If you do this for awhile, however, you tend to start hating everything you’re writing. You begin to see your insecurities displayed on the page in front you. You might also hear your boring, whiny voice starting to take a toll on you. This is good and a normal phase of writing.
The issue? Self-examination (how am I feeling today?) quickly becomes self-indulgent (me, me, me). This is where we want to start growing our writing from a strict self-examination to the include the higher form of self-expression. The key difference? Self-examination is a great starting place for exploring how we as an individual feel about something. Self-expression searches for ways to understand what is universal about our situations and our feelings. Self-examination looks inward. Self-expression pushes back outward.
Self-examination applies to ourself. Self-expression applies to everyone. You’ll tend to move back and forth between the two. The key point is to try to avoid self-centeredness (why does everything happen to me?) without losing our sense of honesty. This is a private journal, though, so we don’t want to censor our feelings. We want to be clear at expressing them; so clear, in fact, that if someone read your journal one hundred years from now, they’d relate.
From self-expression to self-improvement
If we’re trying to build a writing habit, then chances are we’re also interested in bettering ourselves overall. So for this part, I recommend not simply expressing yourself, but also finding concrete and practical ways that writing can improve your life.
Of course, spending any time getting to know ourselves better is good. In fact, I’ve had plenty of times where I’ve gotten upset, journaled, and realized halfway through that I wasn’t actually mad about the thing I thought I was mad about. Typically, I discover that there was something I should’ve done differently or I at least gain a new perspective on the issue. Maybe the girl at the checkout stand didn’t want to hear my thoughts on the Israeli-Palestinian conflict, you say to yourself.
But simply recognizing and becoming aware of something doesn’t mean anything if it doesn’t lead to practical results. Make it habit to start including actionable items in your journaling:
- Next time I will…
- By the end of the day, I should…
- To kick ass on this project I need to…
Try focusing on your recent successes and failures. Document your decisions during and after a project that your working on- at work or in life. Start to ask questions and really evaluate your choices and actions. Be brutally honest with yourself knowing that nobody is going to read what you’re writing. Resist the urge to deflect or blame others and always look inward for a chance at growth and improvement.
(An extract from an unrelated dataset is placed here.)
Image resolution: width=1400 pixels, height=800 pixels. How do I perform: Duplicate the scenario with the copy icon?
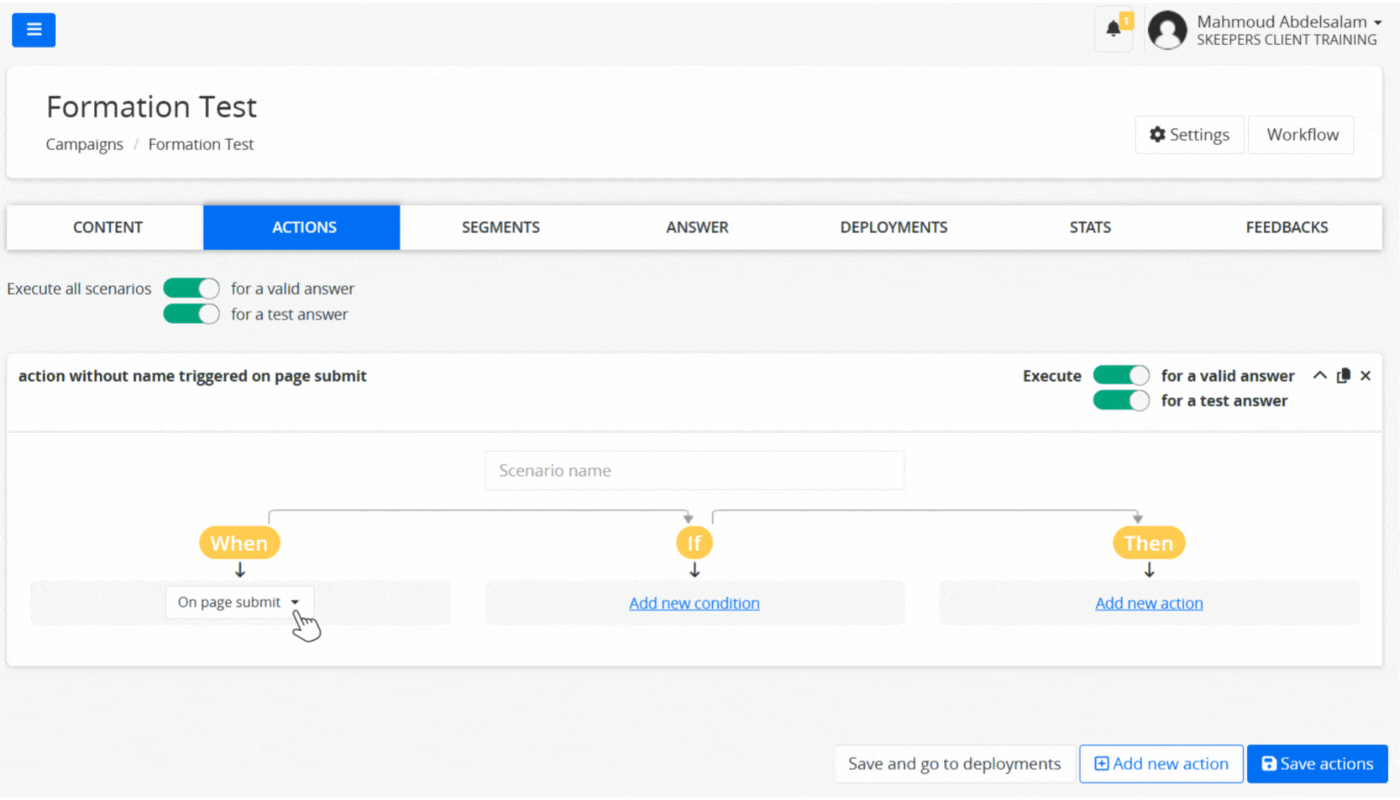pyautogui.click(x=1343, y=376)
From self-improvement to reader-improvement
A blog is not a personal journal. A blog should never be a place to catalog your recent meals, or vent about the imaginary slights you received from anonymous strangers. Save that for your diary- I mean, journal. This doesn’t mean, however, that you shouldn’t be personal. One major goal of a private writing habit, apart from personal growth, is to create skills and ideas that translate into a public writing habit.
Earlier we described journalling as exercising without weight on the bar. Transitioning to published writing, whether its a blog, a book, or just a really long story on an Instagram post, is a separate entity from a personal journal. Putting thoughts into the world and receiving critical feedback on them makes you a stronger person. But it does hurt. The stakes are higher. But so are the gains. Exposing your thoughts to criticism either kills them or makes them stronger.
As your personal journal writing develops, start to pull out the ideas that you could share with the public. The important thing to remember is that the personal journal is about improving yourself, but published writing is about helping your reader. You cease to be the center of the universe. The purpose now is to take all of the lessons learned and share them in a way that supports your reader and improves their life.